[Extract to read]
Furthermore, advances in hardware and software have enabled the realization of clinically feasible, quantitative multimodality imaging of tissue pathophysiology. Earlier efforts relating to multimodality imaging of cancer have focused on the integration of anatomical and functional characteristics, such as PET-CT and single-photon emission CT (SPECT-CT), whereas more-recent advances and applications have involved the integration of multiple quantitative, functional measurements (for example, multiple PET tracers, varied MRI contrast mechanisms, and PET-MRI), thereby providing a more-comprehensive characterization of the tumour phenotype. The enormous amount of complementary quantitative data generated by such studies is beginning to offer unique insights into opportunities to optimize care for individual patients. Although important technical optimization and improved biological interpretation of multimodality imaging findings are needed, this approach can already be applied informatively in clinical trials of cancer therapeutics using existing tools.
- Cancer Genomics
- Statistical and mechanistic modelling of cancer progression and development
- Clinical response models / Modelling cellular response to therapeutic interventions
- Sub-typing in Cancer.
- Systems Oncology - Clinical application of Cancer Systems Biology

== National funding efforts ==
In 2004, the US National Cancer Institute launched a program effort on Integrative Cancer Systems Biology to establish Centers for Cancer Systems Biology that focus on the analysis of cancer as a complex biological system. The integration of experimental biology with mathematical modeling will result in new insights in the biology and new approaches to the management of cancer. The program brings clinical and basic cancer researchers together with researchers from mathematics, physics, engineering, information technology, imaging sciences, and computer science to work on unraveling fundamental questions in the biology of cancer.

[Tasks to carry out]
• 1. In the cancer systems biology excerpt, what year did the US National Cancer Institute launch its program effort on Integrative Cancer Systems Biology?
• 2. The cancer systems biology excerpt names the fields whose researchers the program brings together with clinical and basic cancer researchers. List every field it names.
• 3. According to the cancer systems biology excerpt, what do more-recent multimodality imaging approaches gain by integrating multiple quantitative, functional measurements rather than combining anatomical and functional characteristics?

[Supplied material]
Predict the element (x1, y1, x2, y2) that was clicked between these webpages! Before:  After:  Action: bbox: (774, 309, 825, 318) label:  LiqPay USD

[Answers for this exercise]
• 1. 2004

• 2. mathematics, physics, engineering, information technology, imaging sciences, computer science

• 3. Combining several quantitative, functional measurements, such as multiple PET tracers, varied MRI contrast mechanisms, and PET-MRI, provides a more-comprehensive characterization of the tumour phenotype. The resulting complementary quantitative data is beginning to offer unique insights into opportunities to optimize care for individual patients.